● EXERCISE DETAILS: Reproduce from the records below, with no pictures, exactly the lines between the one containing "Identify the click" and the one containing "Приложения для фильмов (586, 1428)", inclusive.

● DATA:

□ □ □ □ □

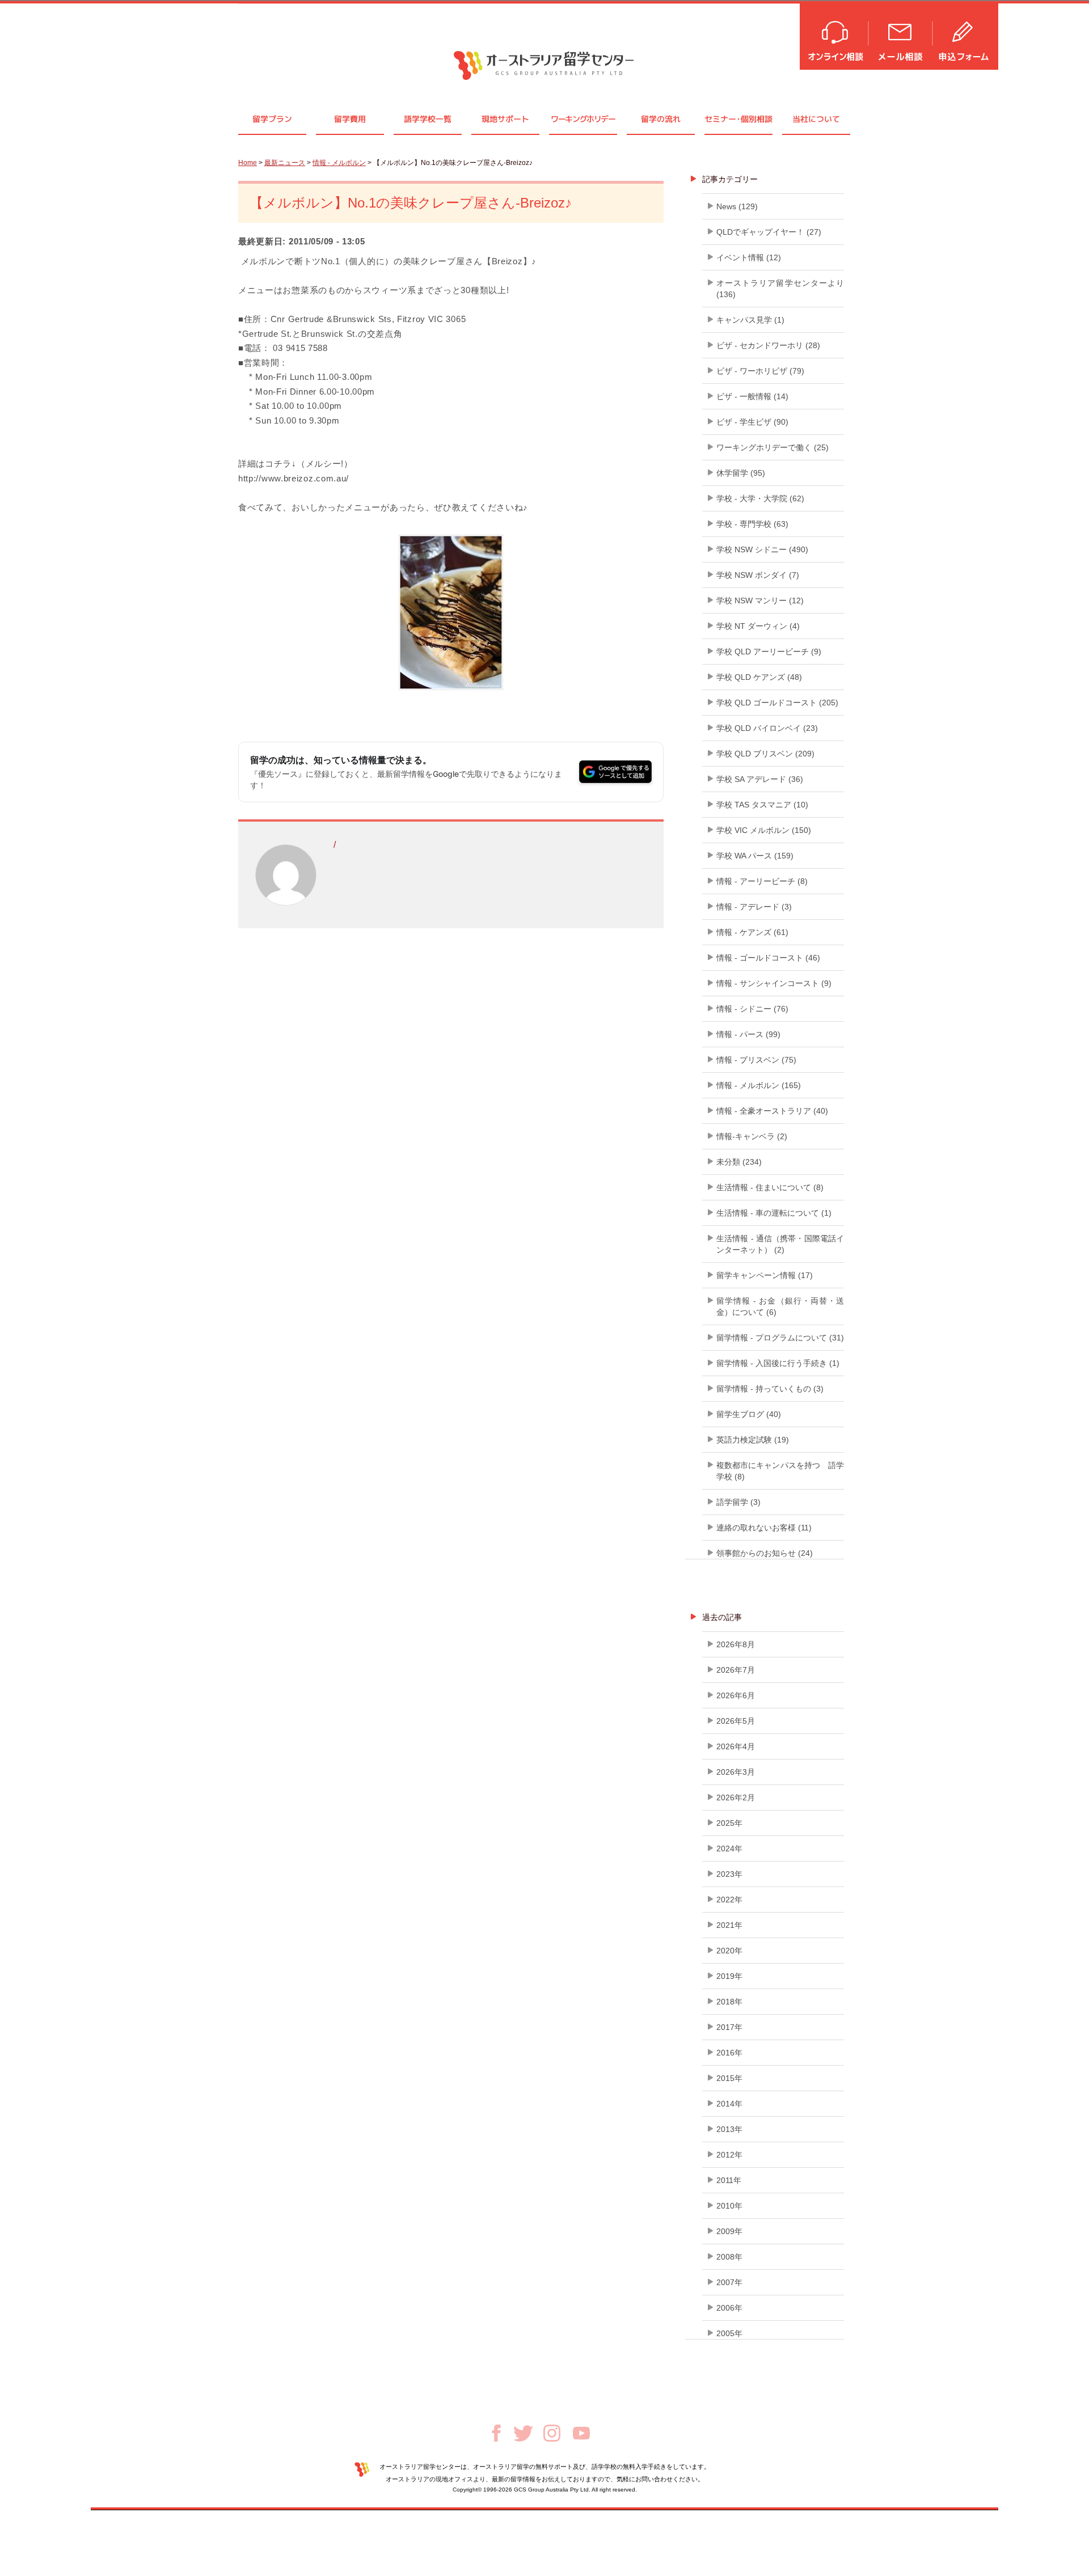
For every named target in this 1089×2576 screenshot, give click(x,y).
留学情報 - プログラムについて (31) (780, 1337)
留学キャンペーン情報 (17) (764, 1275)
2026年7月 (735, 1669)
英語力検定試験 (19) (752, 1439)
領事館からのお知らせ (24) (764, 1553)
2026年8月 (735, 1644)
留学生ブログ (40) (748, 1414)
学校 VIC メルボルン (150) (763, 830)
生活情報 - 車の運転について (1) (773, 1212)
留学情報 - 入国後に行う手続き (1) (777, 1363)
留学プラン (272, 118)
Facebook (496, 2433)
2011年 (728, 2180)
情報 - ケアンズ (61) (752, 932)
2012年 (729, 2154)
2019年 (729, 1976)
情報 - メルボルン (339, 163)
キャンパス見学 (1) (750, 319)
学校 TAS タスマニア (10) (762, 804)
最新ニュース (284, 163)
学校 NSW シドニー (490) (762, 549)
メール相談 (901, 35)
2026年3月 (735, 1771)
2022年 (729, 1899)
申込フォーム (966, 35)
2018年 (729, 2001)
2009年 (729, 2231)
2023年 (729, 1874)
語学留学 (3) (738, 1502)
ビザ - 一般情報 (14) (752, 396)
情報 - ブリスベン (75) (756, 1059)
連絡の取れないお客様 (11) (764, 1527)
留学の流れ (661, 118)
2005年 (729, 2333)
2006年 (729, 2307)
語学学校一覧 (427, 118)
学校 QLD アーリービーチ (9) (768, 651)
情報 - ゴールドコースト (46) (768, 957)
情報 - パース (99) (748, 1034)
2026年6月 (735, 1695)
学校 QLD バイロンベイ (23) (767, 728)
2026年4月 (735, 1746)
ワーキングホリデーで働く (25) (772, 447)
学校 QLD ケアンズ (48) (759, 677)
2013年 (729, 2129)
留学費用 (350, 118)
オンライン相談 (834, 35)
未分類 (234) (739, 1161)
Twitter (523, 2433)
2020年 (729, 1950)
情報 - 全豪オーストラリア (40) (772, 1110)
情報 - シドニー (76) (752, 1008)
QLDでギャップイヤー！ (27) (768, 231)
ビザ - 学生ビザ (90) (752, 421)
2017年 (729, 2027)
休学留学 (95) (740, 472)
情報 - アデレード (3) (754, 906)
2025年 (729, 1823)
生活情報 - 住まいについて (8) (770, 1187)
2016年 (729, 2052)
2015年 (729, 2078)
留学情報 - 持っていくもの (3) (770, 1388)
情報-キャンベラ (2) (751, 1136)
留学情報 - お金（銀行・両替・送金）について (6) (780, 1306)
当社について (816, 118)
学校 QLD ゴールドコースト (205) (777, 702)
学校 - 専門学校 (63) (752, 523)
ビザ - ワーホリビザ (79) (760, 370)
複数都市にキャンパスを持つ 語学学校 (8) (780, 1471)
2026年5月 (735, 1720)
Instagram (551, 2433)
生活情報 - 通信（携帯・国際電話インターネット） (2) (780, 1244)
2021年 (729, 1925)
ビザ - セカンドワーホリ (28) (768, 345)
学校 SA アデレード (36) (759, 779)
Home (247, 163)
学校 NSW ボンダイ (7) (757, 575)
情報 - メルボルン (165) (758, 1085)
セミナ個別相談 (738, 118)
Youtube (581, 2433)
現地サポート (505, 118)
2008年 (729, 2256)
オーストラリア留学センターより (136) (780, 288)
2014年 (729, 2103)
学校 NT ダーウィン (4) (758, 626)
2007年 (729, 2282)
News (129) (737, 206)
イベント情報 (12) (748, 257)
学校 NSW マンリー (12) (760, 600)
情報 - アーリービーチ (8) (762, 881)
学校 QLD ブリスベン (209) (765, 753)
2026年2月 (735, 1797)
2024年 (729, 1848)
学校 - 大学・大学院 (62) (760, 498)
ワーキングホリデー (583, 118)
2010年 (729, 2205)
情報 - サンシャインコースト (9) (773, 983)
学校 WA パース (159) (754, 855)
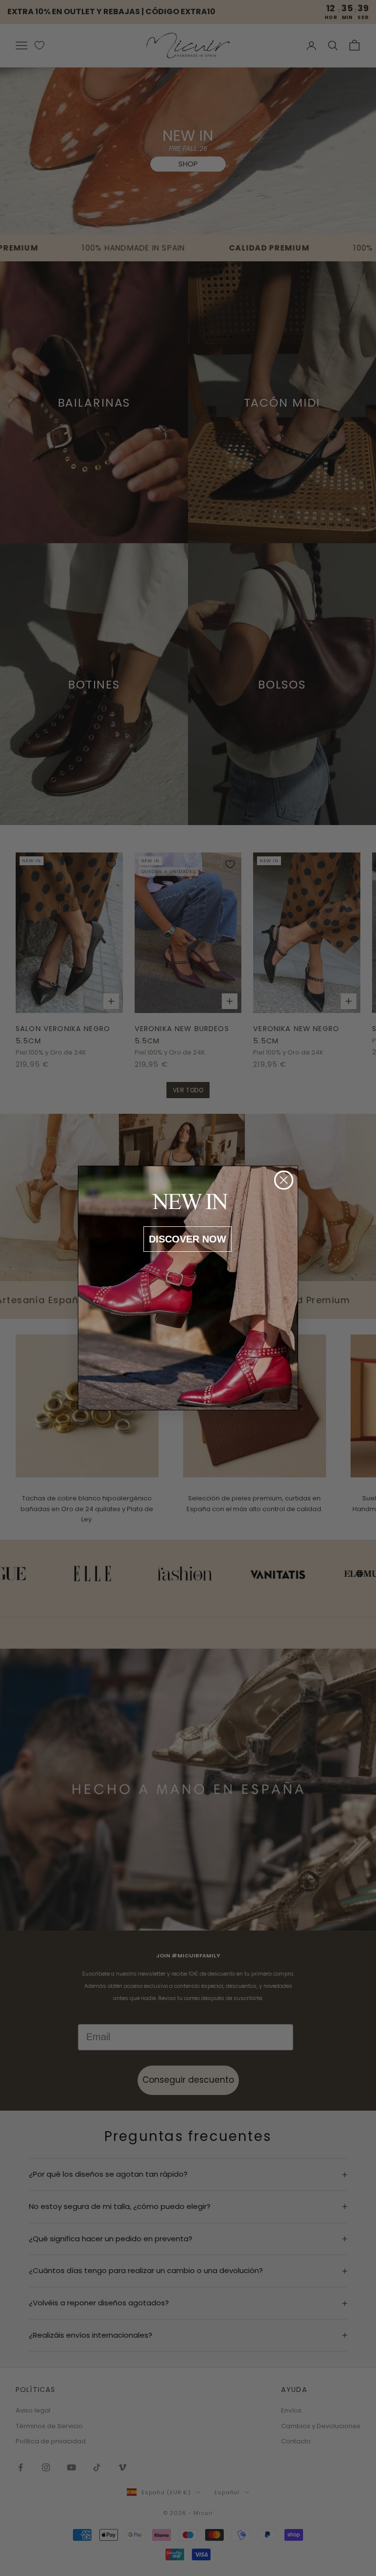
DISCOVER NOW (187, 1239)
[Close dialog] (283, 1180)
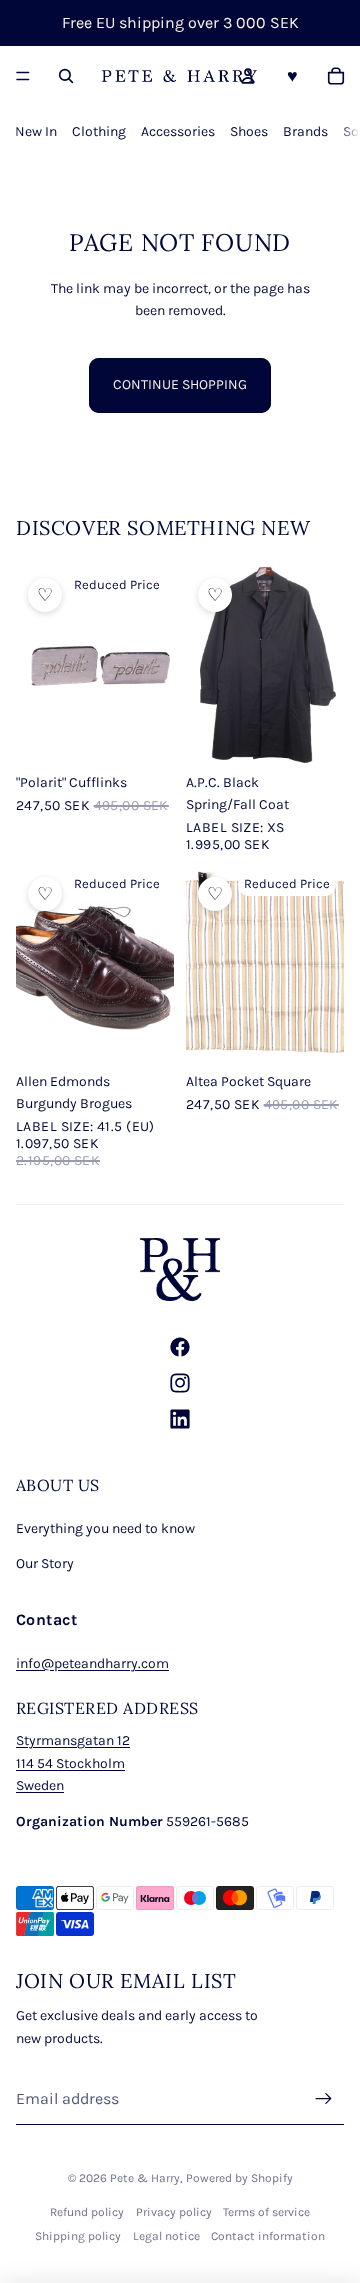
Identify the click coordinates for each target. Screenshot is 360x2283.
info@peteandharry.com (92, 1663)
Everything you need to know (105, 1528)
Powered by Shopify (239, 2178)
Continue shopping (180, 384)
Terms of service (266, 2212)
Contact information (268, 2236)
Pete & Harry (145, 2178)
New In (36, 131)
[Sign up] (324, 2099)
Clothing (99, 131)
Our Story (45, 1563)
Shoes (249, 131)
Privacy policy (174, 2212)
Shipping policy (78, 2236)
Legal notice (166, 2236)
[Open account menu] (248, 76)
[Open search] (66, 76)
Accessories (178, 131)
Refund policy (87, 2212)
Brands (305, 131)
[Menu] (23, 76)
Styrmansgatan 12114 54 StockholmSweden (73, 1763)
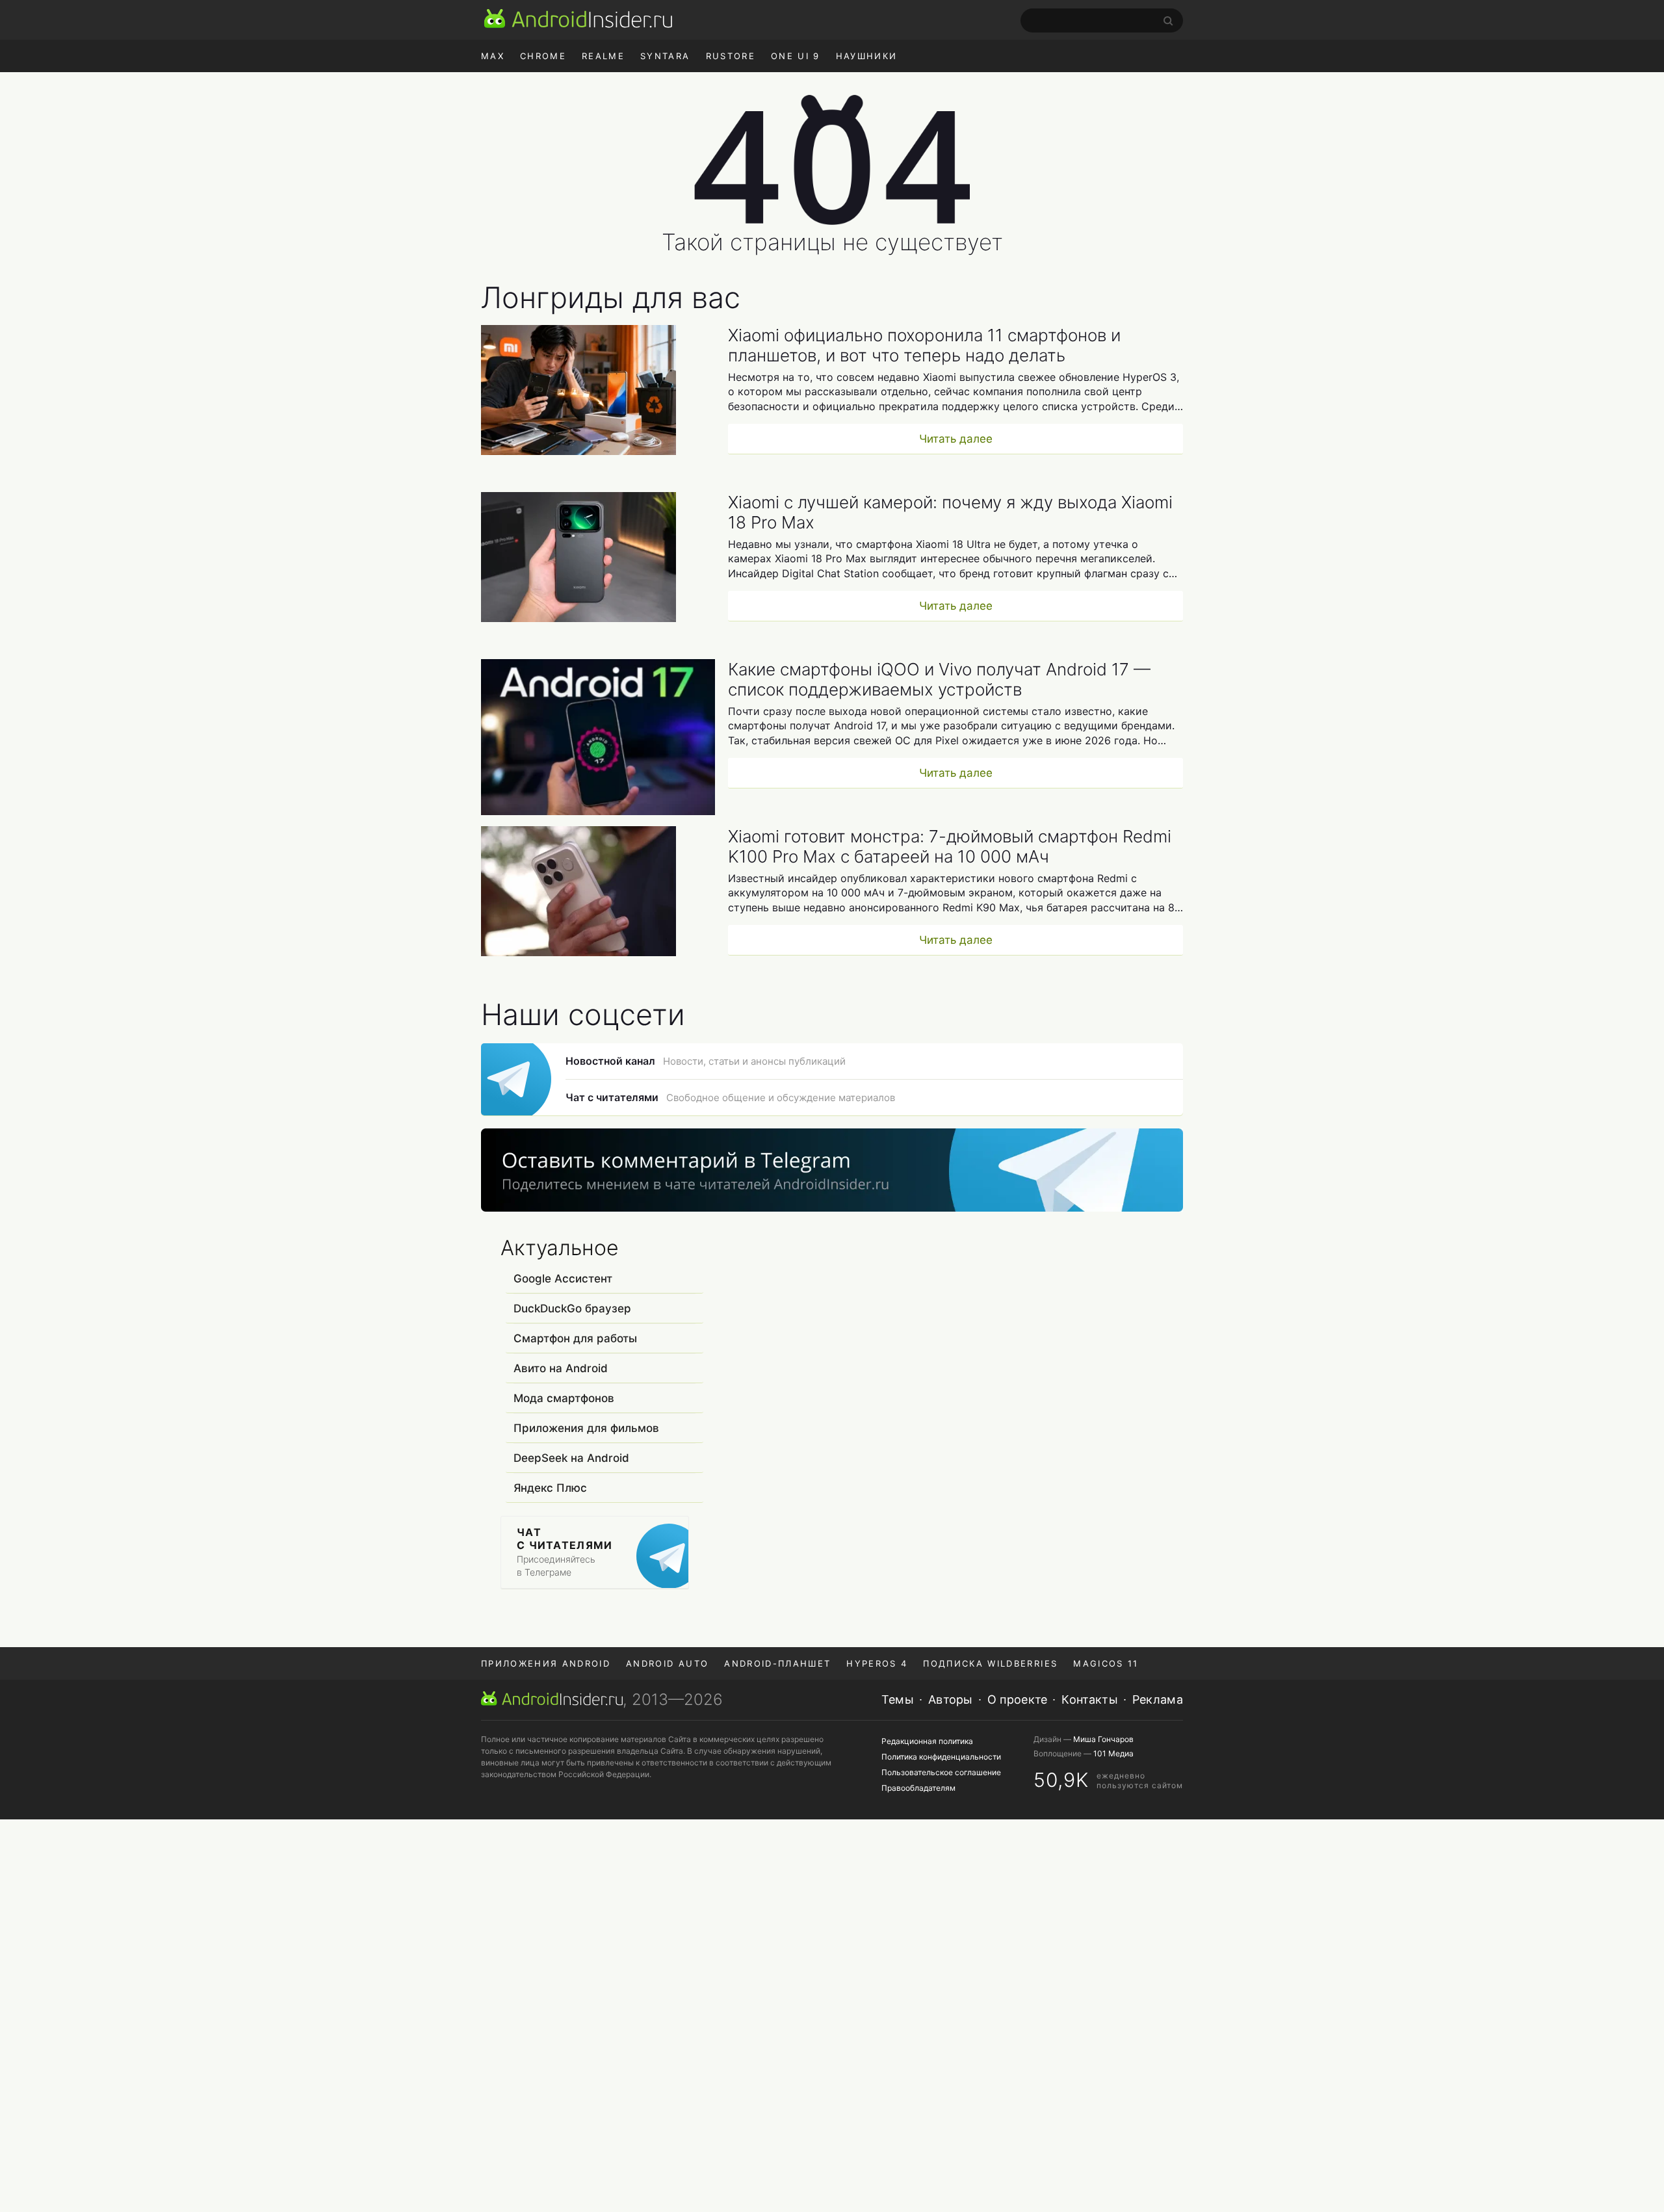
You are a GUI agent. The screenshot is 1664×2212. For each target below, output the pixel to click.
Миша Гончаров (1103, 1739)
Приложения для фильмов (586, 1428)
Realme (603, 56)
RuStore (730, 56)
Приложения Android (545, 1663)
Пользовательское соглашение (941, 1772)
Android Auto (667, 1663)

□ □ □ □ □

● EXERCISE OUTPUT:
Identify the click coordinates for each target. Screenshot is 360x2283.
info@peteandharry.com (92, 1663)
Everything you need to know (105, 1528)
Powered by Shopify (239, 2178)
Continue shopping (180, 384)
Terms of service (266, 2212)
Contact information (268, 2236)
Pete & Harry (145, 2178)
New In (36, 131)
[Sign up] (324, 2099)
Clothing (99, 131)
Our Story (45, 1563)
Shoes (249, 131)
Privacy policy (174, 2212)
Shipping policy (78, 2236)
Legal notice (166, 2236)
[Open account menu] (248, 76)
[Open search] (66, 76)
Accessories (178, 131)
Refund policy (87, 2212)
Brands (305, 131)
[Menu] (23, 76)
Styrmansgatan 12114 54 StockholmSweden (73, 1763)
You are a GUI agent. The screenshot is 1664×2212. For each target below, output the pixel to click.
Миша Гончаров (1103, 1739)
Приложения для фильмов (586, 1428)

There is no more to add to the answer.